The great wave of immigration towards the Canadian Prairies
began during the mid-19th century with migration by
expansionists from Ontario. However, it was during 1880 to 1890,
with the completion of the trans-Canada railway, that immigrants
began to arrive in great numbers. The Canadian government set up
a huge promotional campaign for the "Last, Best, West"

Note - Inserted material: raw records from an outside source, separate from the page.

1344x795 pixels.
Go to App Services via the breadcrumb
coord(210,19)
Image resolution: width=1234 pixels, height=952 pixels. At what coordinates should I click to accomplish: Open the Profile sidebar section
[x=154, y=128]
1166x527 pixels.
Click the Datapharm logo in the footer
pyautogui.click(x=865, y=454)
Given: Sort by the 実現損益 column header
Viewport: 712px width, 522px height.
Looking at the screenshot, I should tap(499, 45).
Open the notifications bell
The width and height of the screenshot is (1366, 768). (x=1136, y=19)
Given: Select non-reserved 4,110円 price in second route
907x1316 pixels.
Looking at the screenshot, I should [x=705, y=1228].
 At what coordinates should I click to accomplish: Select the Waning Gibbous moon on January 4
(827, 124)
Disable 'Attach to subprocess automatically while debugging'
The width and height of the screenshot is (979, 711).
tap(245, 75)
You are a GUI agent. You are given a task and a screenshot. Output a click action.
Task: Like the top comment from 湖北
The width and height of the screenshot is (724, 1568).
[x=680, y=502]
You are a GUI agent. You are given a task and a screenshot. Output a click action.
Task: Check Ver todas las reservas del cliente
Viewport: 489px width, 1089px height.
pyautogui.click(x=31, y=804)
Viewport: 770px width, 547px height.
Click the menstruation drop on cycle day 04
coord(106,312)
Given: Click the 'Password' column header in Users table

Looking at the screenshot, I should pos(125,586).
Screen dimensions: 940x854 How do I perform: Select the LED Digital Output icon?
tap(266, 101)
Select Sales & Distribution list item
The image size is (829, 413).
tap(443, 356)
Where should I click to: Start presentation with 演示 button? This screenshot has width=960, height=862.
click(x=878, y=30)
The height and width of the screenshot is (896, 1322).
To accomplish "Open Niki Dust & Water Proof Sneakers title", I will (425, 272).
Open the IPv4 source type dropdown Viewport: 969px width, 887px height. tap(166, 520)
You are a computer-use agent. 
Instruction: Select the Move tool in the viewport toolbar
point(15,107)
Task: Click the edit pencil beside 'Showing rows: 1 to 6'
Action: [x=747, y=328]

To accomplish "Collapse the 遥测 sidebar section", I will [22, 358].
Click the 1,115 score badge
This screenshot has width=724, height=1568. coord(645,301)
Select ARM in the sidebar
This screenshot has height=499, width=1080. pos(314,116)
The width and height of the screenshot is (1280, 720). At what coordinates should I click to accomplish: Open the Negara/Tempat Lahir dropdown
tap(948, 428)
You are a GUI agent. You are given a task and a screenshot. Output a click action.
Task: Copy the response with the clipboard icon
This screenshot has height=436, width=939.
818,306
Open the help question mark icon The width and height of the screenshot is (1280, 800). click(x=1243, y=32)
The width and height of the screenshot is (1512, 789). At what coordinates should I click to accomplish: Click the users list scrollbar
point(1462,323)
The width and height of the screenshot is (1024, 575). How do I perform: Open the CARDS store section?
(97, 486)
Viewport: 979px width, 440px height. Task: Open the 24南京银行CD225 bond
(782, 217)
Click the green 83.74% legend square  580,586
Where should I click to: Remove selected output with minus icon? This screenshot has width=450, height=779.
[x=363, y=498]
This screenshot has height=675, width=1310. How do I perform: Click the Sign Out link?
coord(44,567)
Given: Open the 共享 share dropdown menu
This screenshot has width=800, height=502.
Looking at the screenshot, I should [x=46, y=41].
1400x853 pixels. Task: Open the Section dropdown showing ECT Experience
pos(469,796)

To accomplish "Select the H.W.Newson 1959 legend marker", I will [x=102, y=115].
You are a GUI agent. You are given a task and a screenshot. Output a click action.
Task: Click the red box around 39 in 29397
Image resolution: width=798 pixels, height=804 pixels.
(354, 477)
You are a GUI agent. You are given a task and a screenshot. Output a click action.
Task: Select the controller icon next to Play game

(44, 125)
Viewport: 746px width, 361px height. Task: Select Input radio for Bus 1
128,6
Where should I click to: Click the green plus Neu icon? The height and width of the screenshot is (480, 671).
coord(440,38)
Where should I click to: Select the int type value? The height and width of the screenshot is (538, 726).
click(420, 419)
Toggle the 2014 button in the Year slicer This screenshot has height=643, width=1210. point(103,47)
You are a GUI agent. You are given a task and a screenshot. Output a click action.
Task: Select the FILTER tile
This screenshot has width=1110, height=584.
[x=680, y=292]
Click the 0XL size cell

worldwide, but did not hide the fact that the immigrants being
sought would assimilate into the British mindset and become
English speakers. In a move which was quite controversial at the
time, Minister of the Interior, Clifford Sifton of Wilfred
Laurier’s Liberal government, sought out immigrants from
Northern European and Slavic countries. Sifton defended his
choice by explaining that people from these countries are the
sort of stock to be able to cope with the cold Canadian winters
and the hard work of developing farms on the prairies, "men in
sheepskin coats," he called them. Immigrants from the southern
parts of Europe were not considered desirable and were
categorized as indolent, and worse.
Upon seeing the excellent lands being made available in
Western Canada, the Catholic religious leaders thought that
French-Canadians should be encouraged to settle on the Prairies.1
At the time, huge numbers of settlers from Quebec were heading
south to the American factories and the rapid growth in Quebec’s
urban centres created crowded tenements and unhealthy
situations.
The clergy in Quebec and Ontario strongly promoted life in
rural areas, farming being considered the best of ways for
French Canadians to live. The ideal rural vision was expressed
from Quebec all the way to Rocky Mountains by the staunch
promoter of rural settlements generally known as the "curé
Labelle," of a "rosary of French Canadian parishes." On the
Prairies, the clergy couldn’t have agreed more, and francophone
businessmen and a large number of young professionals including
doctors, lawyers and skilled tradesmen moved west seeking a
better future.
The Métis, Father Lacombe, and the first French Oblates.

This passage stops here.